Quercetin is a flavonoid found in many fruits and vegetables. Quercetin diminished intracellular oxidative stress caused by exposure to manganese. Manganese exposure suppresses the brain-pituitary-testicular axis function and post-testicular events such as sperm function in rats. Manganese interferes with oxidative phosphorylation in mitochondria leading to the generation of ROS (76). This suppression is likely mediated through persistent oxidative and endocrine disruption caused by manganese in the exposed rats (77). Quercetin is a natural flavonoid that is easily obtained in the diet trough the consumption of fruits and vegetables. When administered with manganese, quercetin significantly (P<0.05) inhibited manganese-induced elevation in biomarkers of oxidative stress. In addition, quercetin increased antioxidant enzymes activities and glutathione level in the brain, testes and epididymis of the treated rats. It also suppressed inflammatory indices such as caspase-3 activity which aided in preservation of functioning in the brain, testes, and epididymis in treated rats (78). Quercetin is used as a pharmacological agent in reducing oxidative stress along the brain-pituitary-testicular axis. Thus, quercetin can be a useful mediator of male sexual dysfunction due to nitroso-redox imbalance.

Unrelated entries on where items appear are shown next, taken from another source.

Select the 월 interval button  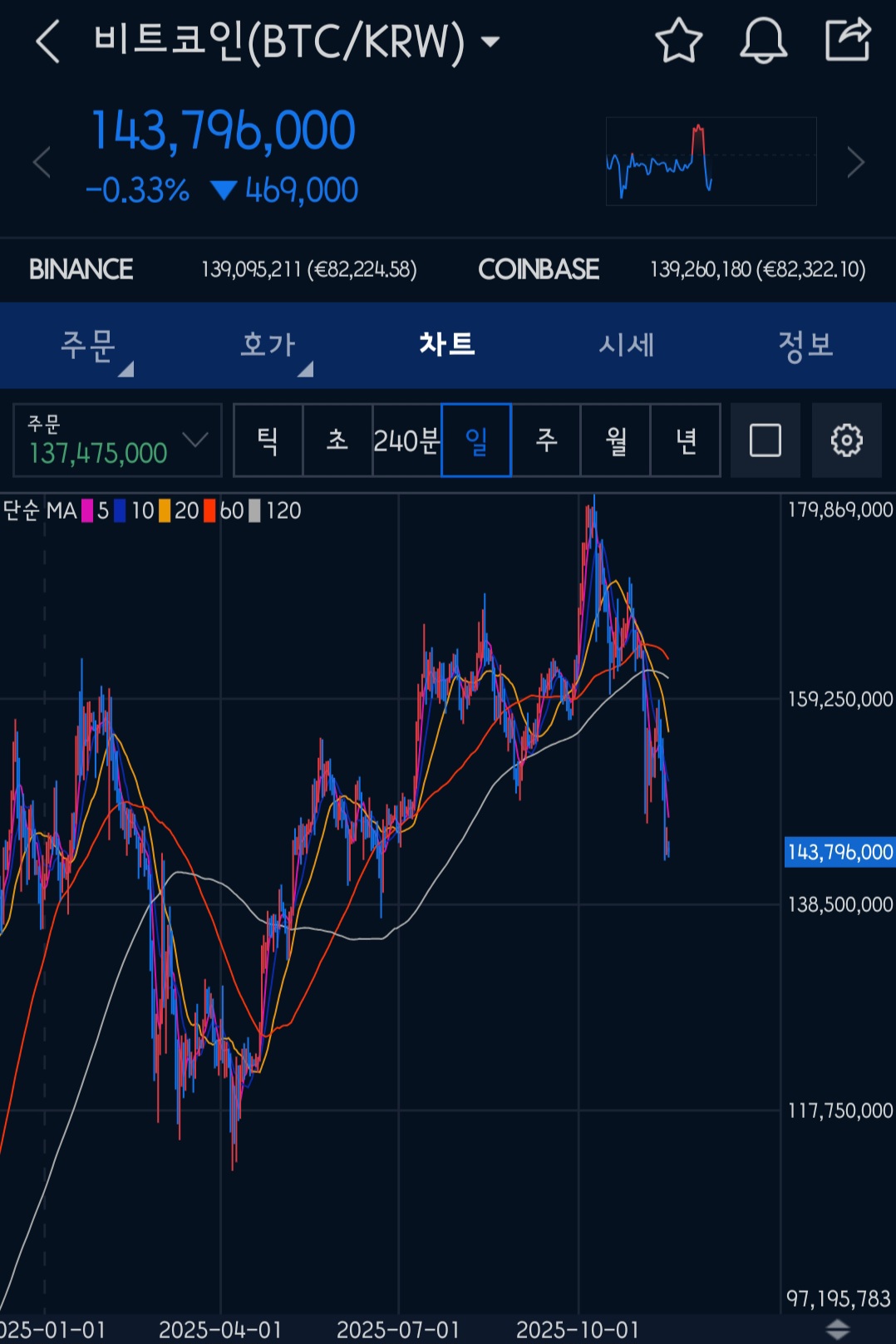[616, 441]
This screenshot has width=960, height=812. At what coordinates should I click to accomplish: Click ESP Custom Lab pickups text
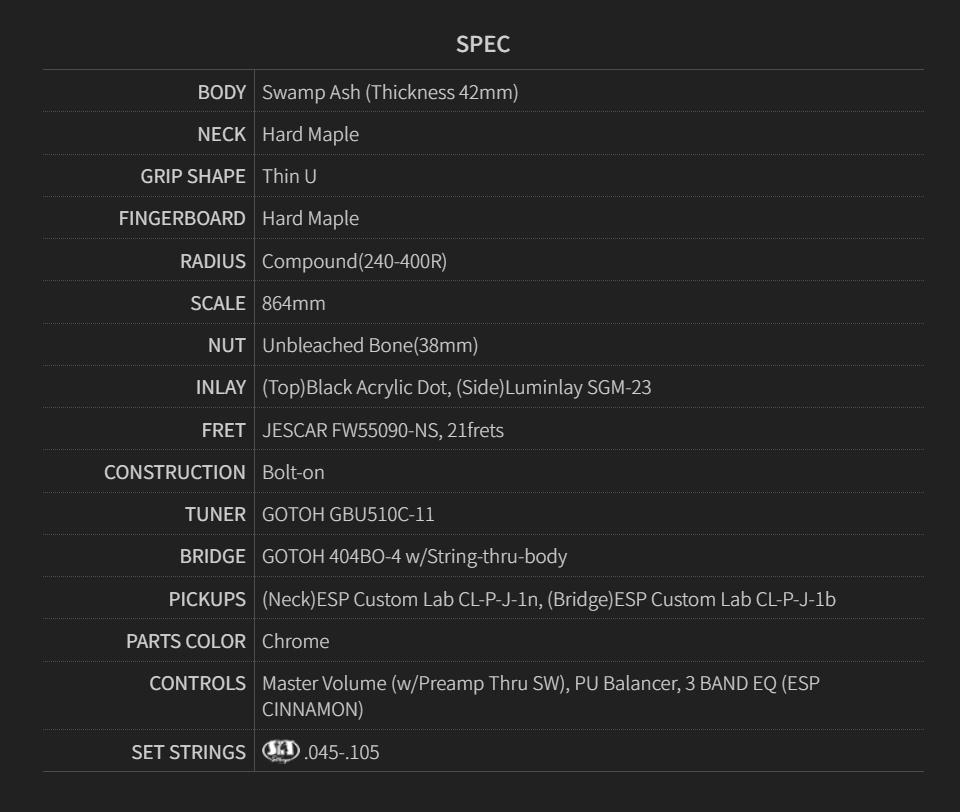pos(549,599)
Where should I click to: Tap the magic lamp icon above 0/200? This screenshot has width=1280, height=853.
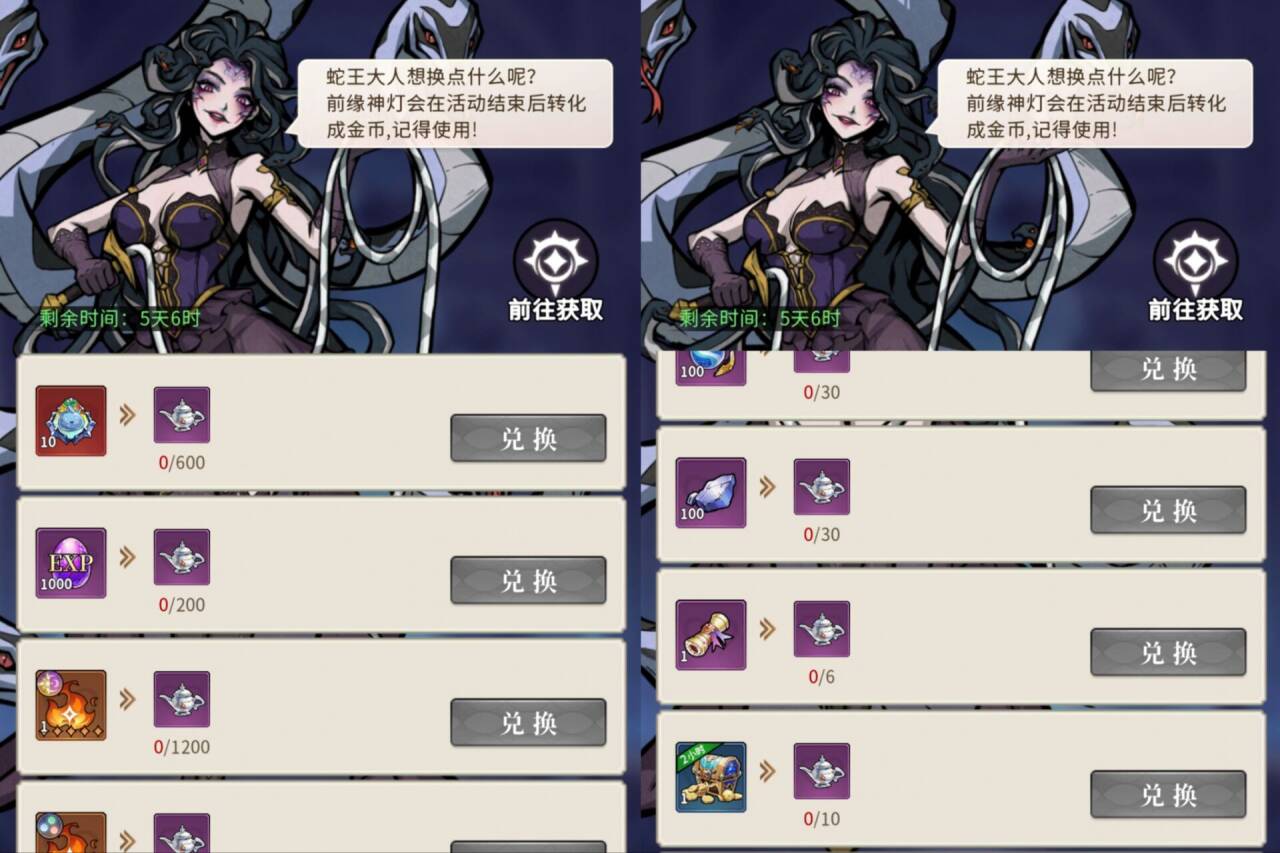(x=182, y=557)
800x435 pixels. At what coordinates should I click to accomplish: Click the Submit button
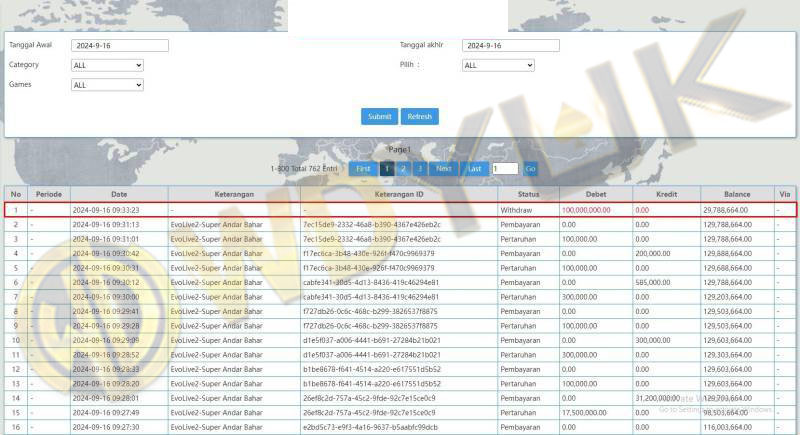pyautogui.click(x=379, y=116)
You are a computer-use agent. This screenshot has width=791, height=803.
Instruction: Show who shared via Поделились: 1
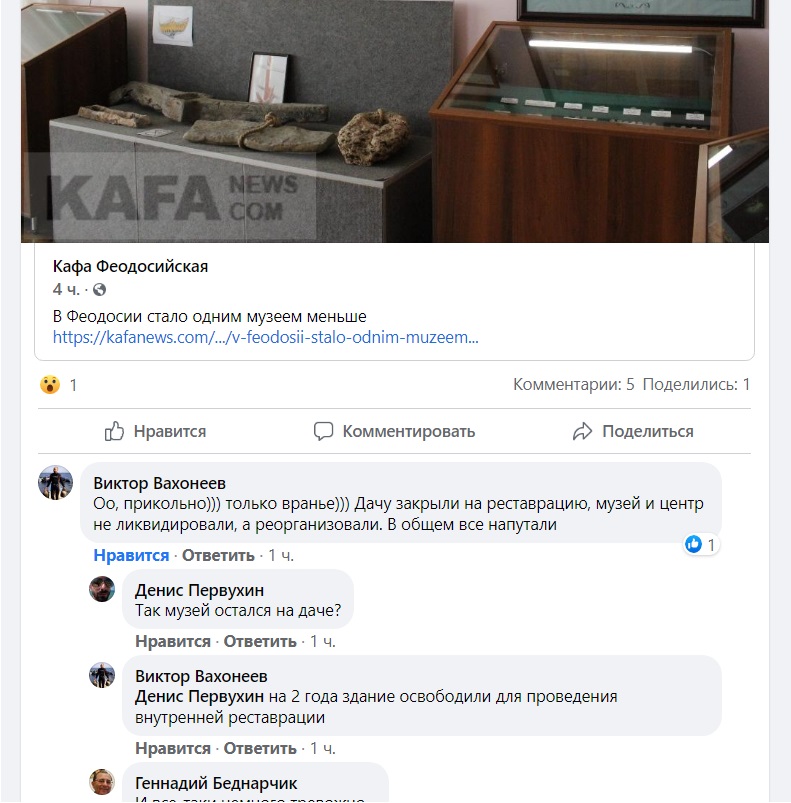[696, 384]
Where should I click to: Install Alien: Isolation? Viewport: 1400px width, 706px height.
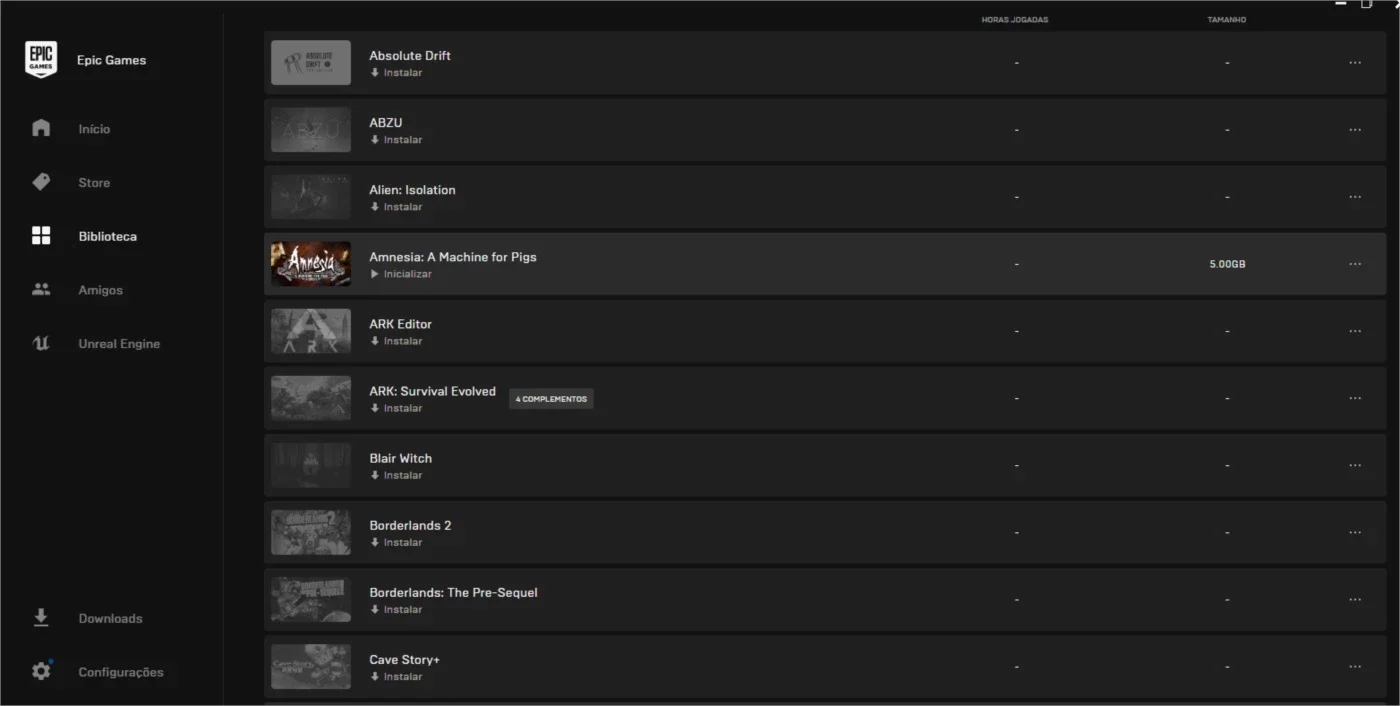pos(396,207)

ROS and RNS are free radicals that in excess lead to oxidative and nitrosative stress. Recent research has implicated ROS/RNS as contributors to infertility and disruption of the HPG axis. Environmental exposures, through diet, contaminants and pollution are sources of ROS/RNS. Strategies to decrease ROS/RNS involve avoidance of exposures and increasing the consumption of antioxidants. At this time, there is limited information from human studies, but animal models conclude that ROS/RNS can impact male reproduction and fertility.
This work was supported by the American Urological Association Research Scholar Award and Stanley Glaser Award to R Ramasamy.
Conflicts of Interest: The authors have no conflicts of interest to declare.